» REQUIREMENT:
Extract each line of the data below that contains the string "input". Treat uppercase and lowercase letters as different.

Item-finding records:

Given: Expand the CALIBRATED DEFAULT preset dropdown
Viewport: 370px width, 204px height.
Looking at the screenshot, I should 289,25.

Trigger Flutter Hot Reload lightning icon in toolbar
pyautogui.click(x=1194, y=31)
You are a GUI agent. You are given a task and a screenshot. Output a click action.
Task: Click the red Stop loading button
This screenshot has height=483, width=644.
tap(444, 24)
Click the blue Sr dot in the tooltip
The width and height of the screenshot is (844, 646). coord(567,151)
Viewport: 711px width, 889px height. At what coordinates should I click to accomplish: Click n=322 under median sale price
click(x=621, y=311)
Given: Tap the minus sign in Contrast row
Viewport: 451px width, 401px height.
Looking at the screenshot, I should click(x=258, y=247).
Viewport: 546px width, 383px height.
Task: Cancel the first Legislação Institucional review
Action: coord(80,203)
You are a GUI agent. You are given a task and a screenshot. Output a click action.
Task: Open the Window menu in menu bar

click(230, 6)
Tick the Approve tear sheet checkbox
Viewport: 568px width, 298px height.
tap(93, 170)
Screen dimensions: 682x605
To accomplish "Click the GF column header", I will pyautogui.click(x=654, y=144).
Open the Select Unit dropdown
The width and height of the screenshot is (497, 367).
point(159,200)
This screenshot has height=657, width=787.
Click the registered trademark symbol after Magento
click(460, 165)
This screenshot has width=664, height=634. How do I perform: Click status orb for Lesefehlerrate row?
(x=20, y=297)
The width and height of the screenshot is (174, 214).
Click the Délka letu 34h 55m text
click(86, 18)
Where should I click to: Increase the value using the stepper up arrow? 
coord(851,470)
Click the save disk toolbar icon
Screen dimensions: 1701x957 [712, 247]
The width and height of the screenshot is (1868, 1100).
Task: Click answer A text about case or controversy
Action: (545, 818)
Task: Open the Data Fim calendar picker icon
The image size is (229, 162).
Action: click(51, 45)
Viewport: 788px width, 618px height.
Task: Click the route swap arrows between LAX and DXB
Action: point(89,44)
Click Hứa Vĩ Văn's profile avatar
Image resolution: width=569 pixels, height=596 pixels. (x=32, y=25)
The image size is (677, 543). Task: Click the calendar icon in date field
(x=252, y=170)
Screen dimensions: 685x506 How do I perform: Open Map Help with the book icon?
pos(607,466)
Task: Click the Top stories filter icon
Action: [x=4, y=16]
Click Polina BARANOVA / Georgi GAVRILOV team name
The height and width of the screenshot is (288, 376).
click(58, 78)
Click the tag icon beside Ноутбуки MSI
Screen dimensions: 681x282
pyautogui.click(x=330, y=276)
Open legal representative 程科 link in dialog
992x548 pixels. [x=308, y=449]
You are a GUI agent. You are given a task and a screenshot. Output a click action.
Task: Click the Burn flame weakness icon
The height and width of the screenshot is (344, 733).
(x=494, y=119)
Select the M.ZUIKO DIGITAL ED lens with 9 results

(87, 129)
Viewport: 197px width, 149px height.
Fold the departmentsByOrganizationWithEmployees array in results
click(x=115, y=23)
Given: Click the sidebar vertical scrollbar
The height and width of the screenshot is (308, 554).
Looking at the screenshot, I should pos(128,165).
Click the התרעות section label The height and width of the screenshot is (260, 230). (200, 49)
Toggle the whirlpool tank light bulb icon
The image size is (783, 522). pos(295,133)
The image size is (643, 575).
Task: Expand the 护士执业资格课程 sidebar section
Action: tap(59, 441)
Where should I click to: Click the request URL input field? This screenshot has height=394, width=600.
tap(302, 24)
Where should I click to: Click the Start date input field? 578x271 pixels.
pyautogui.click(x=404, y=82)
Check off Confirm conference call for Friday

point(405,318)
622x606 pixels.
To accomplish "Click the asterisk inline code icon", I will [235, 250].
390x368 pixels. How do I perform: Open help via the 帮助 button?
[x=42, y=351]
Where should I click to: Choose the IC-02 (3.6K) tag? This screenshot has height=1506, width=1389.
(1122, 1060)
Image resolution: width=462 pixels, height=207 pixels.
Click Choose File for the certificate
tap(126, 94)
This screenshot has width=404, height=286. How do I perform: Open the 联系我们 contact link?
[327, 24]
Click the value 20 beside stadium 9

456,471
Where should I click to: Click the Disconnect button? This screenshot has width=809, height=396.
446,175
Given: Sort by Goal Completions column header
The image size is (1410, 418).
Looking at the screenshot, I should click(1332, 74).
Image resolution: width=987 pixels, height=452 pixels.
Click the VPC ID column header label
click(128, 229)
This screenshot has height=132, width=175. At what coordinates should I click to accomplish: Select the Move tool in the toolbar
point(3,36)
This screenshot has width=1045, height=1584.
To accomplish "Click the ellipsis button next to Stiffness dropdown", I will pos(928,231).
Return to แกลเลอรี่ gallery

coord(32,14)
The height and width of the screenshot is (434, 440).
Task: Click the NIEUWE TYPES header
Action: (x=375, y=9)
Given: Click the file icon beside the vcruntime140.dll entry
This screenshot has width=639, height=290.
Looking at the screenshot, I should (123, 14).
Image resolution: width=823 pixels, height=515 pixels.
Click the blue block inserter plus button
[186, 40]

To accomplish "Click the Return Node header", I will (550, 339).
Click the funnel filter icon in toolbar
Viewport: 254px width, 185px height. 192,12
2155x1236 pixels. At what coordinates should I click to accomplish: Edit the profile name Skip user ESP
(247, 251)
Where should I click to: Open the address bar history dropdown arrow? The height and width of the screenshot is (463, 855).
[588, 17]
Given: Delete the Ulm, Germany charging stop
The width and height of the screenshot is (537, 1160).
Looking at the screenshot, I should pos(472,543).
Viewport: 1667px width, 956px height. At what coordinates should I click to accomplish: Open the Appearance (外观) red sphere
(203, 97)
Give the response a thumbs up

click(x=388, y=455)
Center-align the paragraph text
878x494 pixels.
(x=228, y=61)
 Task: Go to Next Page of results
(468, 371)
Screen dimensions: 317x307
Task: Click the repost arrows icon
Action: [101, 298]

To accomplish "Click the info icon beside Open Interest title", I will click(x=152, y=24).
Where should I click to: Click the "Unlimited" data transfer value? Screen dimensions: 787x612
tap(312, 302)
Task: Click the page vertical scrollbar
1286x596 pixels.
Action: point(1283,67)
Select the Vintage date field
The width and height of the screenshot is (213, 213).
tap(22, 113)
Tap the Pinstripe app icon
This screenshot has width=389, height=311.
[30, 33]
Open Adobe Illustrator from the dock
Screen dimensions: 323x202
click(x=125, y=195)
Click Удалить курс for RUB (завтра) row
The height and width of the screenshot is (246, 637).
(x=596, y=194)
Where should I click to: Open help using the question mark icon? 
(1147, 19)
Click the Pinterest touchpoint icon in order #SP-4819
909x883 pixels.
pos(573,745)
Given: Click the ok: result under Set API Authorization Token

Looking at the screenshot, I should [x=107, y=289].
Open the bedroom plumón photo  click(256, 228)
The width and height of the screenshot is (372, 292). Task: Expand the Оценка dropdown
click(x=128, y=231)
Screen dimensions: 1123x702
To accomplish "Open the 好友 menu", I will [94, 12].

» ANSWER FOR THIS EXERCISE:
Where should I click to: Click the request URL input field? This screenshot has height=394, width=600.
Where should I click to: Click the Start date input field? 578x271 pixels.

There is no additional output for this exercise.